» **What you will do**: Extend the Form 8-K/A filing text below, picking up after its final sentence about the mining-claims option.

» **Page text**:

SECURITIES AND EXCHANGE COMMISSION
                             Washington, D.C. 20549


                                   FORM 8-K/A


                                 CURRENT REPORT


     Pursuant to Section 13 0r 15(d) of the Securities Exchange Act of 1934


         Date of Report (Date of earliest event reported): June 12, 2002


                                  ICONET, INC.
                                      F/K/A
                     DIGITAL VIDEO DISPLAY TECHNOLOGY CORP.
             ______________________________________________________
             (Exact name of registrant as specified in its charter)


            NEVADA                                                86-0891931
_______________________________                              ___________________
(State or other jurisdiction of                               (I.R.S. Employer
incorporation or organization)                               Identification No.)


             8 Gaucho Drive
    Rolling Hills Estates, California                                   90274
________________________________________                              __________
(Address of principal executive offices)                              (Zip Code)


        Registrants telephone number, including area code (416) 682-9255
                                                          ______________


                       Commission File Number: 000 - 28481
                                               ___________





ITEM 2.  ACQUISITION OF ASSETS.

         On June 12, 2002, the Company entered into an Option to Purchase 100%
interest in 21 mining claims situated in Langmuir Township, Porcupine Mining
Division, Ontario, Canada, from Sea Emerald Development Corp., a Canadian
corporation ("Sea Emerald"). Consideration for the Option was $10.00, and the
exercise price for 100% interest in the 21 mining claims is 10,000,000 shares of
the Company's restricted Common Stock.

» **Listed records**:

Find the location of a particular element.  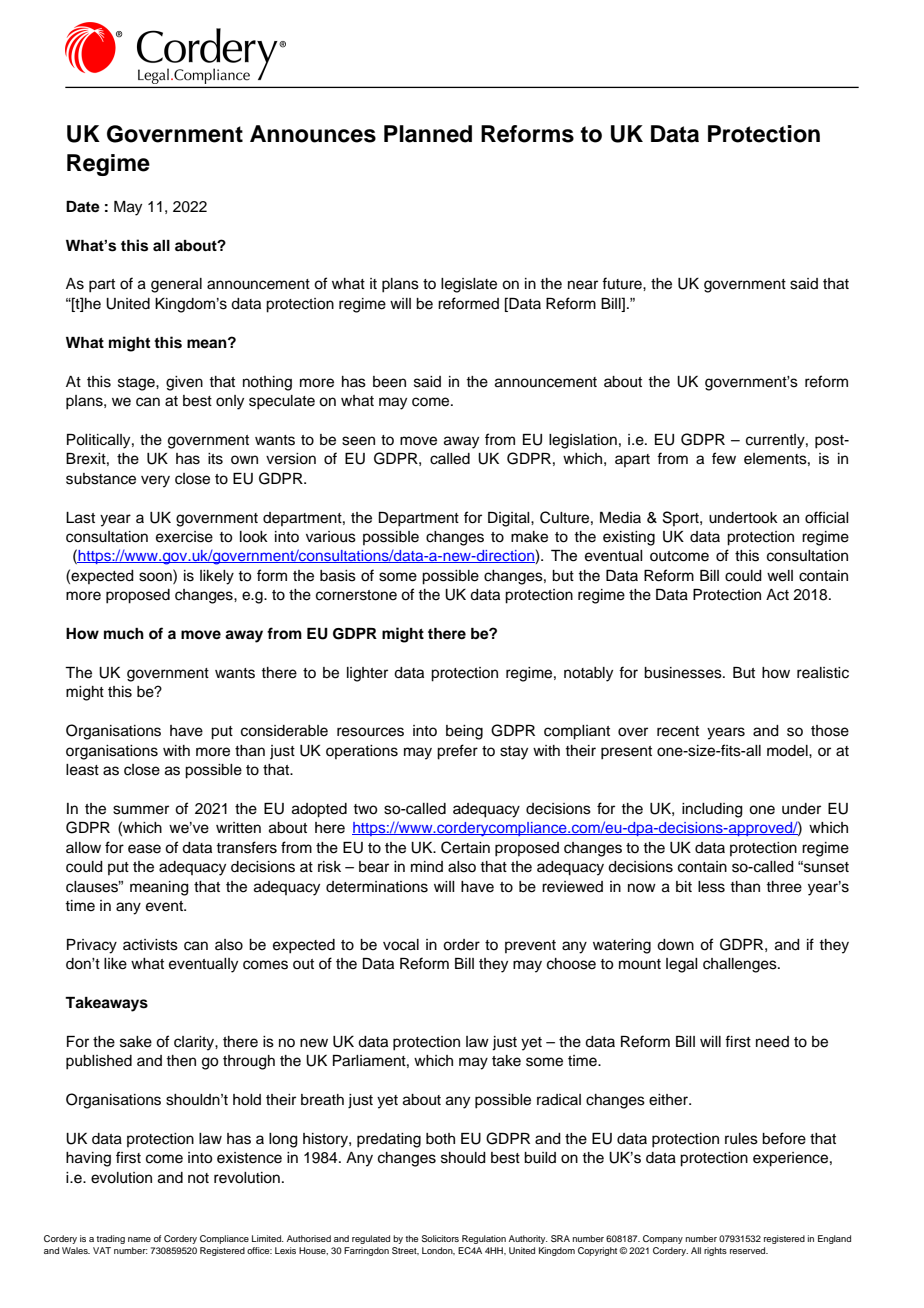

activists is located at coordinates (150, 945).
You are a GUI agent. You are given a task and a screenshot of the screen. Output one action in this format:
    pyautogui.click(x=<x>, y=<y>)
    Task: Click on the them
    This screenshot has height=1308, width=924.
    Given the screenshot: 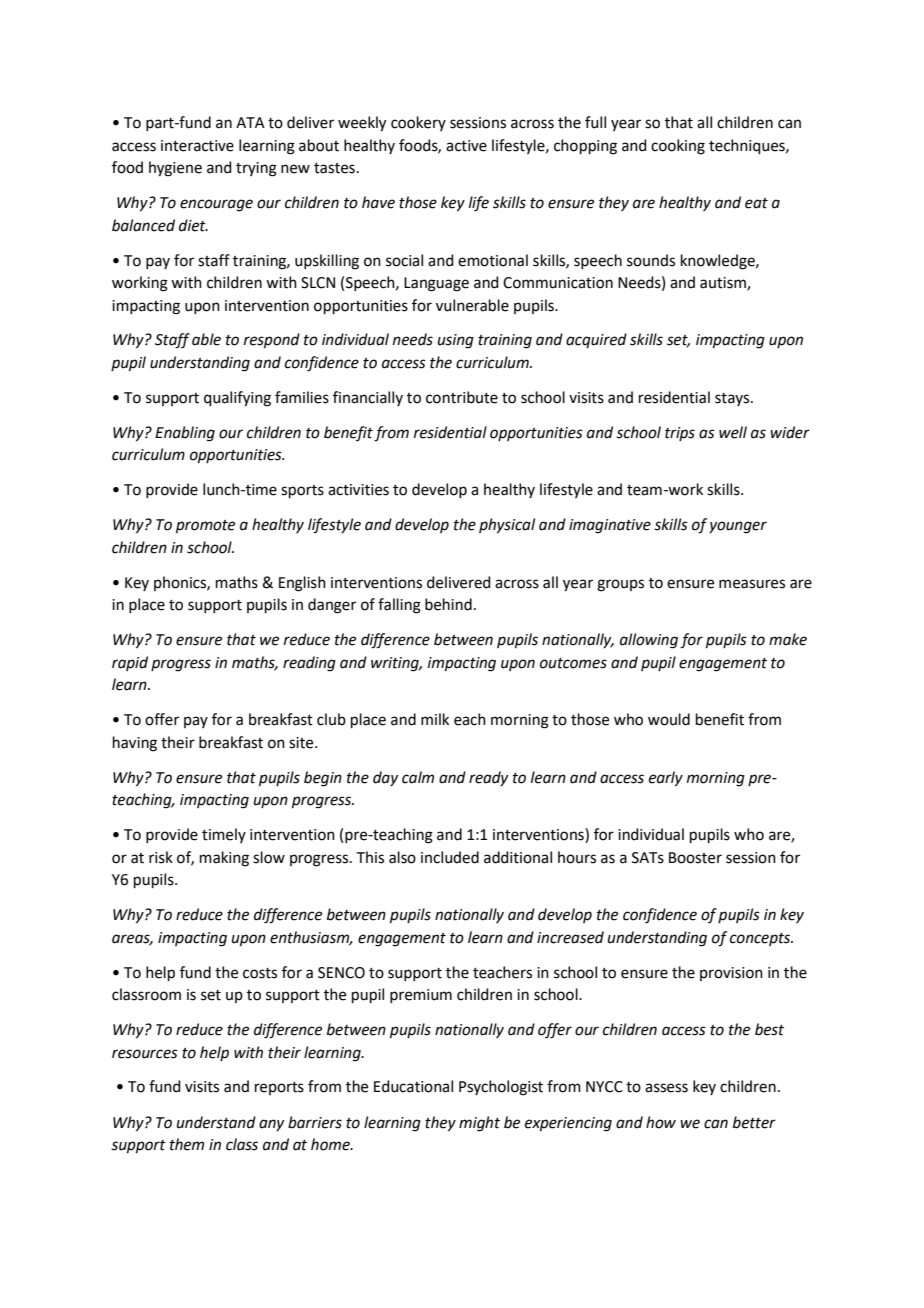 What is the action you would take?
    pyautogui.click(x=187, y=1144)
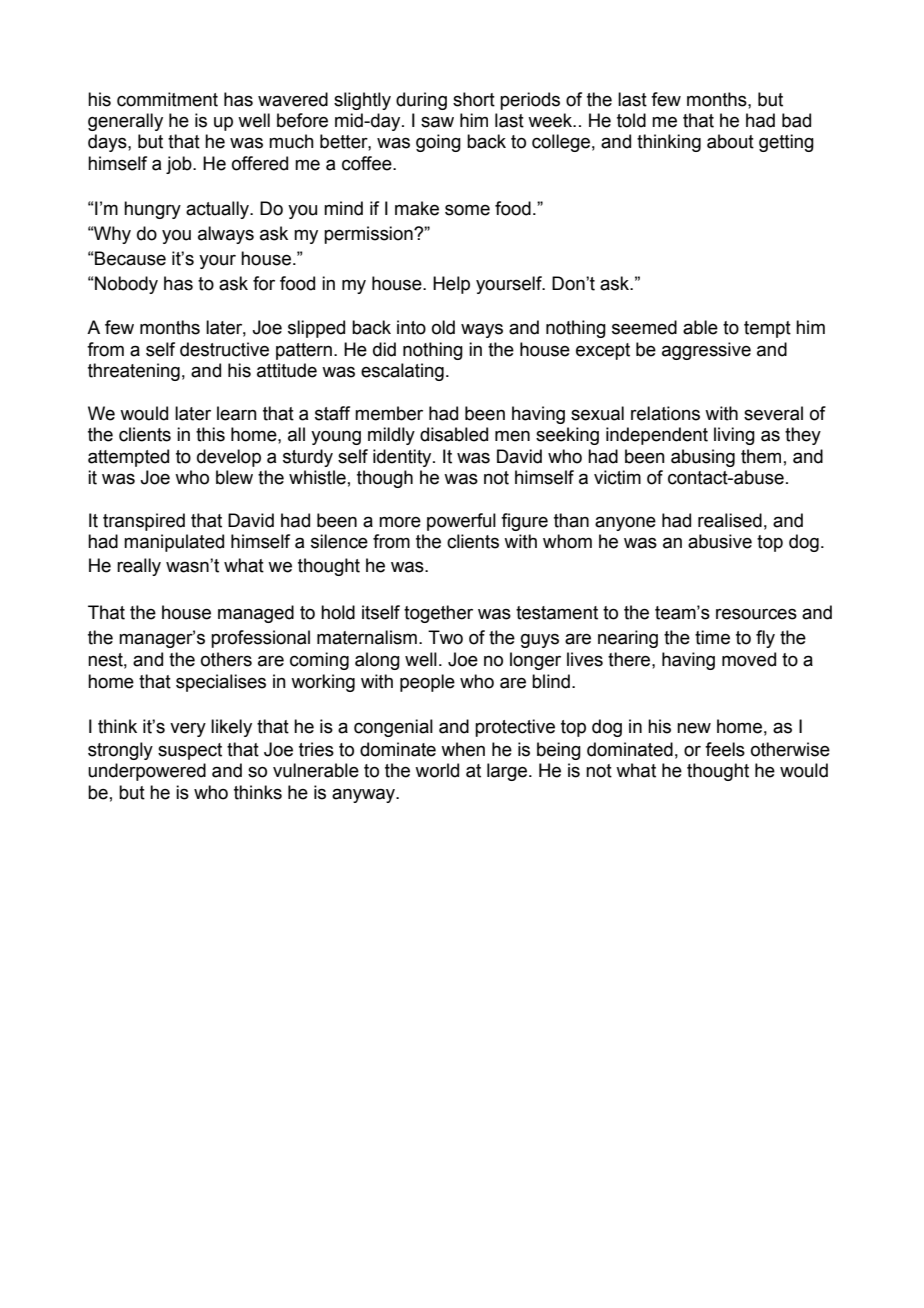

» **Final result**:
         Pursuant to the terms of the Agreement, a copy of which is included as
an exhibit to this Form 8-K, the Company is required to issue 2,000,000 of the
10,000,000 shares to Sea Emerald within 5 business days from the date of the
Agreement, and 2,000,000 shares at six-month intervals, commencing six months
from the date of the Agreement. The Company must issue the full 10,000,000
shares in order to acquire any interest in or title to the 21 claims. In
addition, the Company is obligated to pay Sea Emerald a royalty equal to 5% of
Net Smelter Returns ("NSR") from production from the claims. The Company has an
option to buy back from Sea Emerald up to a maximum of 2% of the NSR, leaving
Sea Emerald with a 3% NSR. The buy-back price is Cdn$1,000,000 per 1% NSR. If
the Company has not commenced production from the claims and has not exercised
its buy-back right for 2% NSR on or before June 12, 2006, then the Company is
obligated to commence payment of a minimum advance royalty of US$50,000.00 per
year, commencing June 13, 2006.

         The amount of the consideration for the Option was nominal and
customary in the mining industry, and the amount of the consideration for
exercise of the Option was determined based on what the parties believed, given
the limited information and data available on the 21 mining claims, was a fair
option exercise price for the claims, giving due consideration to the market
price of the Company's Common Stock and the subjective estimation of the present
value of the 21 claims.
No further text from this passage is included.